After the most serious deliberation it was resolved to introduce steam heating as an escape out of the difficulty as had been done at St. Mary's. There was not a day to spare: it was November. The work was urged forward with all possible haste, and by Christmas the college was heated satisfactorily and economically, as it had not been done before.
The steam heating at St. Mary's a year earlier had much to do with the great reputation of the new academy. The council hoped that something of the kind would happen for the college, nor was it disappointed.
The advantages of this new system were not known until it was in full operation. Soon afterwards steam was introduced into the kitchen. It was everywhere considered a blessing, savings on an average twenty to twenty-five dollars a day. The administration took this occasion to raise the terms for board $20, and no one found fault.

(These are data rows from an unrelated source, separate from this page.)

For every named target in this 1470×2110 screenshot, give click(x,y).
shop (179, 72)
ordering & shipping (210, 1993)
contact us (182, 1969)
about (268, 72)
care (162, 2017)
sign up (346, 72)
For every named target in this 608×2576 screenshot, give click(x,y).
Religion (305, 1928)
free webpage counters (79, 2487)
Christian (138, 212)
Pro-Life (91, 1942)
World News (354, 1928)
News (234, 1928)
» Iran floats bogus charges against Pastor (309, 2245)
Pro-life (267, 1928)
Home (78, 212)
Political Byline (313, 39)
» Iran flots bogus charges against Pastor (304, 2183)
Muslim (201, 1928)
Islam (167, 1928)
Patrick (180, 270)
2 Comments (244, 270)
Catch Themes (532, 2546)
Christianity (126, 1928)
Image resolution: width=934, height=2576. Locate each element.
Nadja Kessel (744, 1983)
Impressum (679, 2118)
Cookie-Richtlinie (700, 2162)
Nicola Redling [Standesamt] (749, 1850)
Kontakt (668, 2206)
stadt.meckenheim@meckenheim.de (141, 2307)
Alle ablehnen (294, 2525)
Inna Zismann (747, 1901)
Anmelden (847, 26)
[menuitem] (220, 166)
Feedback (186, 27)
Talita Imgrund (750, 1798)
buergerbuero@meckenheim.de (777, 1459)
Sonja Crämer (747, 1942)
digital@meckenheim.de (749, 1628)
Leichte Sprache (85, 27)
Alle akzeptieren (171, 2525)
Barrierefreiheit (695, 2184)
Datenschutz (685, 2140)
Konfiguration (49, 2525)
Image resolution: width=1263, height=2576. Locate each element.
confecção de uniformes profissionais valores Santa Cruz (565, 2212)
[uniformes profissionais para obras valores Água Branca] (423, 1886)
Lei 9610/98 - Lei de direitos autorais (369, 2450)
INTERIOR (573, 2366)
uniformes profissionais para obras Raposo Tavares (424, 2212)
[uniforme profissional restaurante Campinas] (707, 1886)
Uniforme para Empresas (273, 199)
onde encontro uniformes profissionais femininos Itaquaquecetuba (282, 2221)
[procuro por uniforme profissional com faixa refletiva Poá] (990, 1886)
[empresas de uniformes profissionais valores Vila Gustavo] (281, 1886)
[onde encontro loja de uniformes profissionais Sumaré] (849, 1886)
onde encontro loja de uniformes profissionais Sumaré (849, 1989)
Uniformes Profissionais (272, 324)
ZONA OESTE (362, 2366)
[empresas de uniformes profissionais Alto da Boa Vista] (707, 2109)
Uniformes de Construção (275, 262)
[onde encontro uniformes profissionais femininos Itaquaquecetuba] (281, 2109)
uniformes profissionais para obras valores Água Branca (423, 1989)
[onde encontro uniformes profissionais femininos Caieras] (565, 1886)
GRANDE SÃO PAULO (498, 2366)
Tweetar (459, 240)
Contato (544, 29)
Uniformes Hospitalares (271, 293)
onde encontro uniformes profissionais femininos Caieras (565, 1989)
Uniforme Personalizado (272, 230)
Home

The water is conveyed from the little lake you see gleaming beyond the trees into these two large boilers, whence it is conducted throughout the establishment, supplying also the water necessary for washing and other purposes. In the basement is the engine-room; above it a large and commodious bath-room, with a limited number of private closets, supplied with hot and cold water by pipes from the apparatus below. These are devoted to the use of the students of the University, during that season in which open air bathing is impracticable: and a perfect routine has been established, by which each student, in his turn, is enabled to enjoy the advantages of a bath as often as may be necessary. We need not say how much this advantage contributes to the happiness as well as to the hygienic welfare of the College. All who have ever tried it, we are sure, appreciate the comforts of a good bath.
[1899] Each of the buildings on the campus had had its own heating plant. This was expensive and wasteful. Together, Fathers Zahm and Morrissey determined on the erection of a central plant that would heat all the buildings. The plant was built on the site, approximately, of the present infirmary. It was considered quite an achievement. In fact, the builders sent a model of their work to the Paris exposition of 1900.
Until 1885 gasoline lamps had been the only source of artificial light in the buildings. When coal-gas lights came into use, the University planned to install them for, "although gasoline gives a nice, mild light, yet the experience of the past few years has been attended with many complaints, particularly because of the unsteady, variable nature of the light with its accompanying discomforts in reading and study." The University planned to have its own gas works in the rear of the College with a capacity of 15,000 cubic feet. The project, however, fell through when the contractors failed to keep their contract. This ultimately was no disappointment but rather "a source of pleasure to the authorities" because of the decision to introduce instead "the incandescent electric light" just developed by Edison. The first lights were installed in the corridors and study halls of the Main Building in September, 1885. The next month the crown on the statue of Our Lady on the Dome and the crescent at her feet were illuminated. So successful were the first lights that Father Walsh arranged to have nearly all the buildings lighted with electricity. The Edison Electric Light Company donated the dynamo, and the Armington and Sims Company gave the high-speed, low-pressure engine which supplied the power. The new electric light was "in every way a cleaner, brighter, and steadier illuminant than anything we have yet seen, and by reason of its brightness and absolute steadiness it is as easy on the eyes as sunlight itself." Almost equally wonderful as the light itself was its adaptability: "the lamps -- from two to six in a room -- are each suspended from the ceiling by two handsome, flexible, silk-covered wires, twisted together in the form of a cord, which supply the current. This arrangement allows a lamp to be brought to almost any position, thus securing the best effect in demonstration."
Before Edison had produced his incandescent lamp, several scientists in the seventies had produced good arc lights. At Notre Dame Father Zahm proposed lighting the grounds of the University with arc lights. It was one of those proposals which required success before being applauded. It was a real novelty when Zahm succeeded in October, 1881. For the student, it meant that he could take his recreation outside after supper. The Light Guards of Colonel Elmer Otis celebrated the occasion with a drill under the artificial lights.
It seems probable that Notre Dame was the first American college to have electric lights, if we can believe the claims of the New York Electrical Review. In March, 1887, a student of Bowdoin College wrote to the Review that Bowdoin was going to be the first college in America to be lighted by electricity. In reply, the Review pointed out that the arc light had been in use at Notre Dame since 1881 to illuminate the recreation grounds and that the incandescent lamp had been in use since 1885.